Max Outgoing Socket Connections in .NET/Windows Server Max Outgoing Socket Connections in .NET/Windows Server windows windows

Max Outgoing Socket Connections in .NET/Windows Server


A Windows machine can easily scale to very high numbers of open connections. The 64k ephemeral port limit is per IP address, not per machine. If you need more ephemeral ports, increase the limits as @SuperTux suggests, but also assign more IPs to the machine. To take advantage, you'll have to manually call Bind() on your client socket and pass a source IP from your pool with free ports (this also implies you'll be responsible for keeping track of available ephemeral port counts per address). Lots of high-end appliance- type devices do this (SNAT pools on load balancers, for instance) to support hundreds of thousands of concurrent connections.

Bookkeeping is a hassle, but better than throwing underutilized hardware at it for every 64k client connections.


65355 is a limit of the IP protocol and more importantly is the limit the TCP/IP stacks of most operating systems impose.

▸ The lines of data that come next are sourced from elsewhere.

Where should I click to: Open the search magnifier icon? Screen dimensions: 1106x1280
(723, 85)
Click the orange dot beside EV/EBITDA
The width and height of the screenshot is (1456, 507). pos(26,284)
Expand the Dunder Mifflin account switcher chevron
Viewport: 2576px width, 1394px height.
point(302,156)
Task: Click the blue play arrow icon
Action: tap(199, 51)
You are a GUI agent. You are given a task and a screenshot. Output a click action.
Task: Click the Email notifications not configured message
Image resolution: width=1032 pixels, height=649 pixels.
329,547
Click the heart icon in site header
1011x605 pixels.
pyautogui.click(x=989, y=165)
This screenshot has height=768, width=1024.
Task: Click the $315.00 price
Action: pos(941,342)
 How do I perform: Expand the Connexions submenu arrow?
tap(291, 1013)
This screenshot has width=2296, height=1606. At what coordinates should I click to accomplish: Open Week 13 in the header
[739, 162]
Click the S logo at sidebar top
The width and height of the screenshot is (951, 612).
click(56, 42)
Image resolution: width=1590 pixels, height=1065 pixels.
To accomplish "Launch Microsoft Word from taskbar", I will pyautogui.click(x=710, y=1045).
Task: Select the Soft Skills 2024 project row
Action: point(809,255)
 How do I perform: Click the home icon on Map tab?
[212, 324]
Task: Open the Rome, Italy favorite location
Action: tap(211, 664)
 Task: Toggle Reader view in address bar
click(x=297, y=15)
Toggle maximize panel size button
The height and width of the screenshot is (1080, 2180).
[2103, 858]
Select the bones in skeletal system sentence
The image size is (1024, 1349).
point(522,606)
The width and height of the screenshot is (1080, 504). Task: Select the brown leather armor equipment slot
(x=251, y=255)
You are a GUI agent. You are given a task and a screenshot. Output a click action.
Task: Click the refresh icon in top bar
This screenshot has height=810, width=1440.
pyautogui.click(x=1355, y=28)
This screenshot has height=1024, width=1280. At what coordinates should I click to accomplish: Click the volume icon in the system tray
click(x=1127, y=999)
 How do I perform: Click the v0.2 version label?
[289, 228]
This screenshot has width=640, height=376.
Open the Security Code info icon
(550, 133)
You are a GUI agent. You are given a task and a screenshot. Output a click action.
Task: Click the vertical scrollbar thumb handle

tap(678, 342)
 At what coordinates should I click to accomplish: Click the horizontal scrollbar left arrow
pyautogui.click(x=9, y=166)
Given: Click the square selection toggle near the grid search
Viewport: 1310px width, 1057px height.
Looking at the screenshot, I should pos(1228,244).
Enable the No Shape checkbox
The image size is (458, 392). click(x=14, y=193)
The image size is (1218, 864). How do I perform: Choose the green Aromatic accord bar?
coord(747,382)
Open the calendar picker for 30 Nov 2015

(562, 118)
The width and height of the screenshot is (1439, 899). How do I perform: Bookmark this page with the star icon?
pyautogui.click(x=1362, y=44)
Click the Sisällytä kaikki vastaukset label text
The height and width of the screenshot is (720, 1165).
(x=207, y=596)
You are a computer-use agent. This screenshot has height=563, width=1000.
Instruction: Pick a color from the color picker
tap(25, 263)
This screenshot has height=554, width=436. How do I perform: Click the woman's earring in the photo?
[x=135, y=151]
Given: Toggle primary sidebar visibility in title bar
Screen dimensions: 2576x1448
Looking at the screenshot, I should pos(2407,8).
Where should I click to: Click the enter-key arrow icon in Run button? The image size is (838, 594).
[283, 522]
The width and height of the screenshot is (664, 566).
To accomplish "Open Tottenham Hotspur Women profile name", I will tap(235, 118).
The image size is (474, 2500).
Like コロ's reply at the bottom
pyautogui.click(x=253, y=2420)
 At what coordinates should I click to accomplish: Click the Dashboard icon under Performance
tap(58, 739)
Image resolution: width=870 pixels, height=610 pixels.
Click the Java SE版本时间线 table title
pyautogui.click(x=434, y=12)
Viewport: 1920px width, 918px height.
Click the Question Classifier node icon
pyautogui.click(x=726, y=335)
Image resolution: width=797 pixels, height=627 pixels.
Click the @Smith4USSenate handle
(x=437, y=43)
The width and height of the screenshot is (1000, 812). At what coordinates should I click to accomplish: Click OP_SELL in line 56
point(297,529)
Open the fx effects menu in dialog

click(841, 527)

To increase the maximum number of ephemeral ports on Windows, follow these steps:

  1. Start Registry Editor.
  2. Locate the following subkey in the registry, and then click Parameters:HKEY_LOCAL_MACHINE\SYSTEM\CurrentControlSet\Services\Tcpip\Parameters
  3. On the Edit menu, click New, and then add the following registry entry:

    Value Name: MaxUserPort

    Value Type: DWORD

    Value data: 65534

    Valid Range: 5000-65534 (decimal)

    Default: 0x1388 (5000 decimal)

    Description: This parameter controls the maximum port number that is used when a program requests any available user port from the system. Typically , ephemeral (short-lived) ports are allocated between the values of 1024 and 5000 inclusive.

Normally to scale to more than 65K ports you would use multiple servers in a cluster.